The introduction of functional imaging techniques into WB-MRI protocols has not only increased sensitivity and specificity of disease detection, but it has also enabled assessments of response independent of changes in lesion size [25,26,27]. Anatomical sequences remain relevant for anatomy and assessment of mechanical complications of myeloma, but diffusion-weighted MRI is not only highly sensitive but also allows generation of quantitative apparent diffusion coefficient maps (ADC), which are inversely proportional to cellularity, i.e., as a lesion responds to treatment, the ADC rises. ADC maps also contribute to specificity as previously treated sites of disease can persist on anatomical sequences, but the ADC will distinguish treated from active/cellular sites. Furthermore, benign bone lesions such as haemangiomas have different characteristics from disease [28]. Dixon MRI also supports disease detection and generates quantitative fat fraction maps, allowing for changes in marrow fat to contribute to response assessments as normal marrow fat becomes replaced by disease, but can repopulate when disease responds [25]. The data presented here provide the necessary clinical context for these technical parameters that show high sensitivity and good repeatability and reproducibility [29,30,31]. These technical features of WB-MRI add to the principal advantage of sparing patients' exposure to ionising radiation, which gains relevance in the context of increasing long-term survival of patients.

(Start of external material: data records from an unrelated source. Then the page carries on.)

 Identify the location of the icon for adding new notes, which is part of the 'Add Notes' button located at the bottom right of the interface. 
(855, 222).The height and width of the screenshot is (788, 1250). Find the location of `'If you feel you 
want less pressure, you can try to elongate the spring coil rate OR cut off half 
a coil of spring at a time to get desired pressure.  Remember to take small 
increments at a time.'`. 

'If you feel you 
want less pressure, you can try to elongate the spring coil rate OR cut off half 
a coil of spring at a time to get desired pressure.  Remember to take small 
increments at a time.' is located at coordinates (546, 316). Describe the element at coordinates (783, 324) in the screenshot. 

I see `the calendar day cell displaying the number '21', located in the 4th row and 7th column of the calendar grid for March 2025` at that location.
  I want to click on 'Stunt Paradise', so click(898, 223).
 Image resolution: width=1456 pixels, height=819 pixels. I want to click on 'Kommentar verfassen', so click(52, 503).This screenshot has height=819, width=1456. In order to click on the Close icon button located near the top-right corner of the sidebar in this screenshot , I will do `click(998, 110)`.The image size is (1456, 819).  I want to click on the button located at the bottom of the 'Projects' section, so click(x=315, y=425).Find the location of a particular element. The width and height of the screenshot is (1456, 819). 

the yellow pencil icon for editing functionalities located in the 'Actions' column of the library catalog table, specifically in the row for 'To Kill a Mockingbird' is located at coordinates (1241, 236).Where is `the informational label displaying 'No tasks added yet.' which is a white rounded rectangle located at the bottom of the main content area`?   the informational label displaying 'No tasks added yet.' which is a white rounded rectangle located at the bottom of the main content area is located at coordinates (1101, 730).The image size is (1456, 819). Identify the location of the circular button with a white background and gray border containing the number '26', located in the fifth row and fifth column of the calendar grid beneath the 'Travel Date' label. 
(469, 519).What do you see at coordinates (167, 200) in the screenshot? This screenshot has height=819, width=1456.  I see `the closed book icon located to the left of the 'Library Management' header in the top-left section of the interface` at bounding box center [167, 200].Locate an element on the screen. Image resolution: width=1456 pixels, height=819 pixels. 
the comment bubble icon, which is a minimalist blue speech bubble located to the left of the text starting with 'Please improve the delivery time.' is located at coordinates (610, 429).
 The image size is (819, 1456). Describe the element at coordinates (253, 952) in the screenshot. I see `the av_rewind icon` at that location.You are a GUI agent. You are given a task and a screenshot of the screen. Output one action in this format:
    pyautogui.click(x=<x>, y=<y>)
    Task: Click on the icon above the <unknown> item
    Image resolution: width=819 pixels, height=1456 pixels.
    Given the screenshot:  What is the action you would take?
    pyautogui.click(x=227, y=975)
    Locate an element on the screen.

MY-RADS also included a scoring system for response, the RAC criteria. In 2021, Belotti et al. published the first retrospective validation of the RAC criteria in 64 newly diagnosed myeloma patients [32]. Superior post-autograft PFS and OS were observed in patients with complete imaging response (RAC1), and combining MRD and imaging improved the prediction of outcome. A three-year post-autograft OS of 92% was reported for patients with RAC1 versus 69% for those with RAC ≥ 2 (p = 0.047). Importantly, radiologists did not report difficulties in applying MY-RADS guidelines [32].

Strengths of our analyses include the prospective design, real-world treatment and diagnostic setting, including diagnostic-grade bone marrow MRD and genetic characterisation. Limitations include the single-centre design and, consequently, the use of one MRI vendor. However, we have recently developed quality control algorithms for data control across vendors in multicentre studies, ensuring future transferability of results [21]. Furthermore, the study was performed prior to introduction of anti-CD38 therapy; however, most patients received triplet PI/IMiD induction therapy, and the prognostic association of assessments such as bone marrow MRD and imaging response by FDG PET/CT has generally been demonstrated to be therapy-agnostic, including consistency across anti-CD38 and non-anti-CD38 containing regimens [4, 16, 17, 33]. Although MRD assessment was performed at 10−4 sensitivity, which would preferentially be superseded by 10−5 assessment in contemporary individual patient care, its prognostic association, even at lower levels, is still consistent at lower sensitivity levels [33]. Seventy of 105 included patients were evaluable in our study, based on pre-defined criteria. Reasons for non-evaluability were due to a variety of factors, mostly induction treatment-related, such as early relapse, loss to follow-up, change in performance status, failure of harvesting and other factors typical for a real-world treatment cohort. In only 5 patients was the reason that no post-ASCT response WB-MRI was performed, suggesting a generally high deliverability of imaging response assessment by WB-MRI. We also have, since 2022 (after trial closure), implemented WB-MRI imaging response assessment post-ASCT as part of the standard of care first-line management for all patients treated at our centre, with virtually all patients undergoing ASCT also being able to undergo imaging response assessment in our experience.

In summary, our results propose WB-MRI as a new standard for myeloma tumour imaging and support its wider implementation in standard care and clinical research for the benefit of patients.